Passage to read -

----------------------------------------

Just a myth? No; it rings all too true! ‘Sin entered the world, and death through sin’ (Romans 5:12).
Collecting our wages
The Bible makes it very clear: ‘The wages of sin is death’ (Romans 6:23). We are not free from death because we are not free from sin. And every other enslavement (money worries, health worries – the whole list) stems from this.
The foolish man has an objection. ‘I am not a slave to sin’, he protests; ‘I’ve never done anything really bad at all’. But the wise man asks himself some searching questions. ‘Do I enjoy perfect communion with God? Am I blameless in his sight? Do I even acknowledge him as God?’
Unless you can answer ‘yes’ to these questions (and no one can) you are a slave to sin. It is the same for everyone, ‘for all have sinned and fall short of the glory of God’ (Romans 3:23). Furthermore, we are powerless to do anything about our sinful state. Adam and Eve lost the free will to choose good or evil, and it is the same for us.
Charlotte Bronte wrote, ‘I am a free human being with an independent will’ (Jane Eyre). Perhaps so, but while we are free to determine our own actions, we can only act in accordance with our sinful human nature- our choices will always exclude God.
Victory prophesied
But there is good news – we can be freed from sin, and thus obtain every other kind of freedom! Deliverance from sin was promised even in Eden, and fulfilled with the birth, life and death of Jesus Christ.
In the wake of Adam and Eve’s transgression, the Lord announces his plan of salvation, telling Satan: ‘I will put enmity between you and the woman, and between your seed and her Seed; He shall bruise your head, and you shall bruise his heel’ (Genesis 3:15).
This was the first of many prophesies describing a coming Saviour – one who would be born into the human race and gain victory over sin and death.
Writing some 700 years before the birth of Christ, Isaiah prophesied the Saviour’s death on the cross and explained its meaning:
But he was wounded for our transgressions,
He was bruised for our iniquities;
The chastisement for our peace was upon him,
And by his stripes we are healed.
All we like sheep have gone astray;
We have turned, every one, to his own way;
And the Lord has laid on him
The iniquity of us all.
(Isaiah 53:5-6)
The gift of freedom
The Lord Jesus Christ took the punishment for the sins of all who believe in him, thus satisfying the justice of God on their behalf. In this way they are set free from sin and clothed in the perfect righteousness of Christ.
This freedom is a gift. We can no more free ourselves from sin than a chained prisoner can loose his own bonds. The prisoner can, however, look for mercy to the one who holds the keys. In the same way, we can look to the mercy of God in repentance and trust.
Freedom from sin brings with it every other kind of freedom. Born again by the Spirit of God, those who believe in the Lord Jesus Christ are granted a new outlook on life and death.

----------------------------------------

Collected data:
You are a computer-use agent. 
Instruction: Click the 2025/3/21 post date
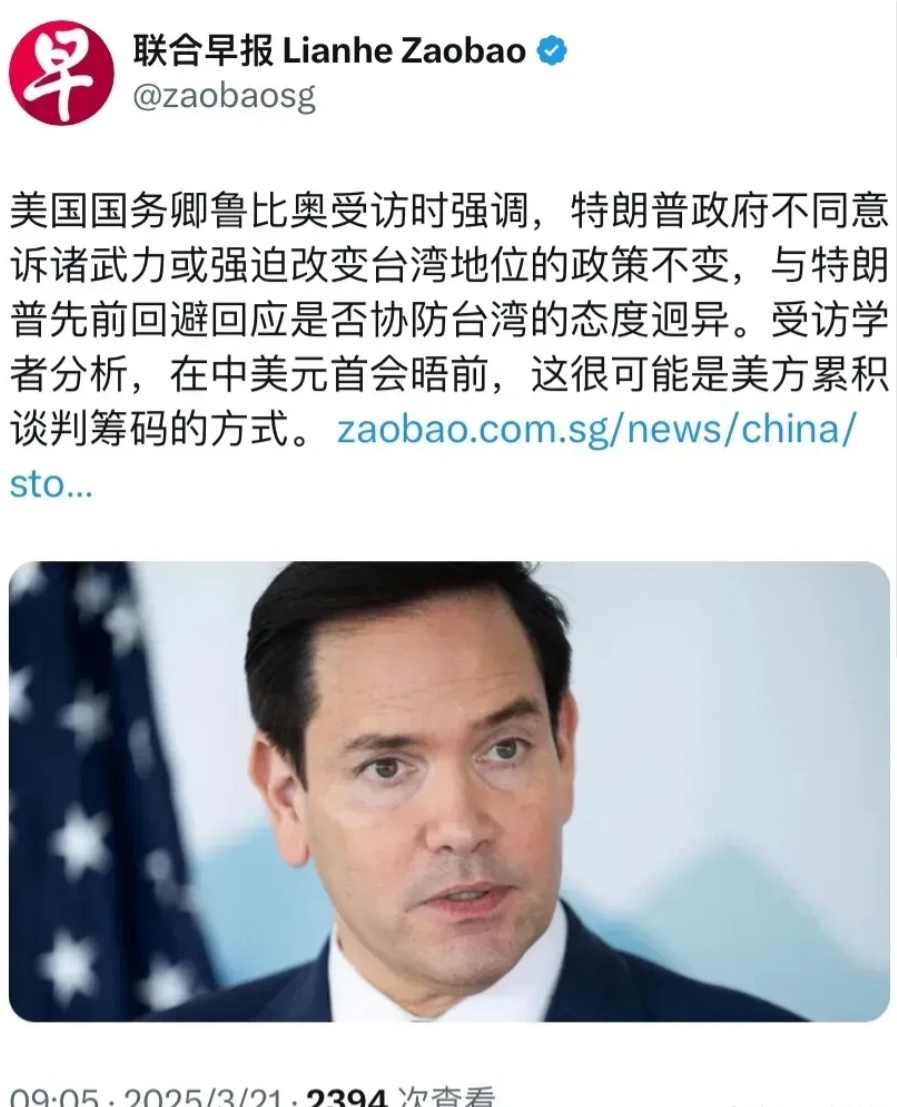point(204,1097)
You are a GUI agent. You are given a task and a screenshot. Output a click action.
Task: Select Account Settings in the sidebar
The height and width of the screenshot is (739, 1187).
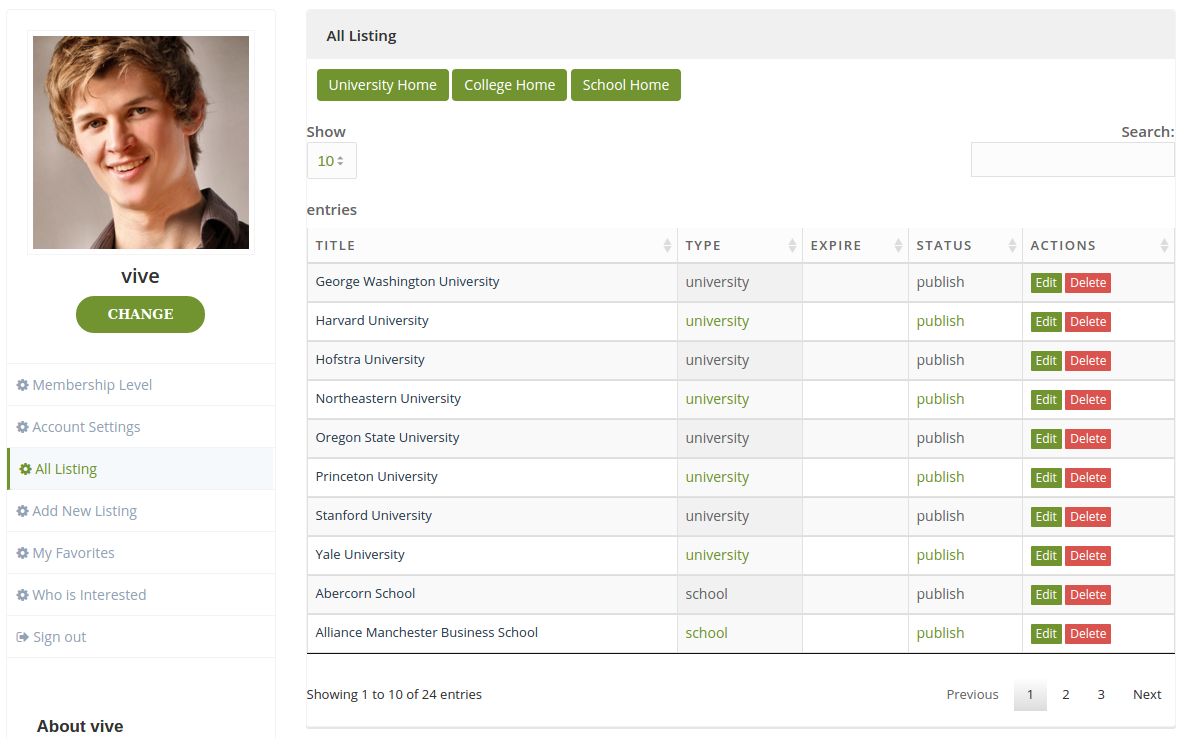pyautogui.click(x=85, y=426)
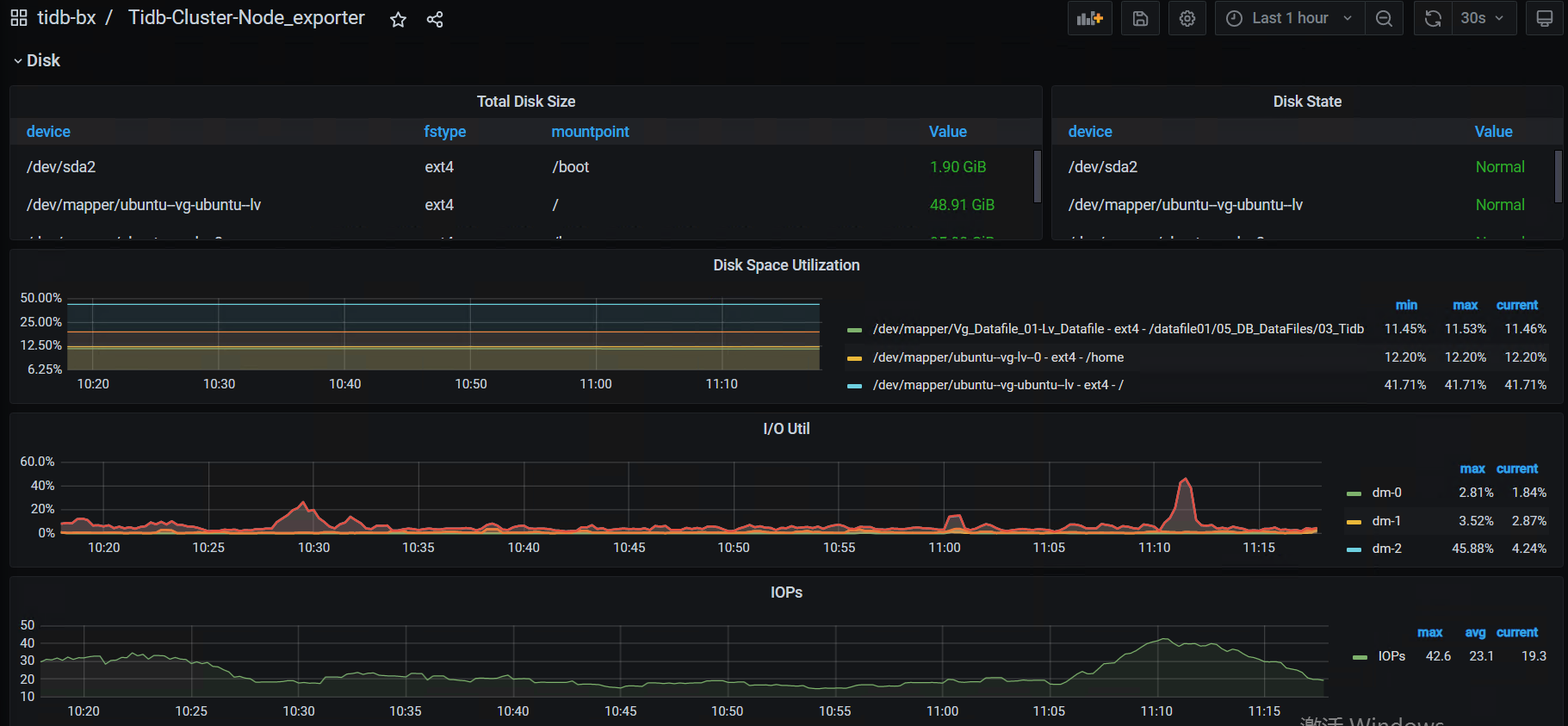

----------------------------------------

The problem -
Extract the passage on sin and freedom between "In the wake" and "(Isaiah 53:5-6)", inclusive. The listing is separate material, unrelated to the passage on sin and freedom.

Result for this task -
In the wake of Adam and Eve’s transgression, the Lord announces his plan of salvation, telling Satan: ‘I will put enmity between you and the woman, and between your seed and her Seed; He shall bruise your head, and you shall bruise his heel’ (Genesis 3:15).
This was the first of many prophesies describing a coming Saviour – one who would be born into the human race and gain victory over sin and death.
Writing some 700 years before the birth of Christ, Isaiah prophesied the Saviour’s death on the cross and explained its meaning:
But he was wounded for our transgressions,
He was bruised for our iniquities;
The chastisement for our peace was upon him,
And by his stripes we are healed.
All we like sheep have gone astray;
We have turned, every one, to his own way;
And the Lord has laid on him
The iniquity of us all.
(Isaiah 53:5-6)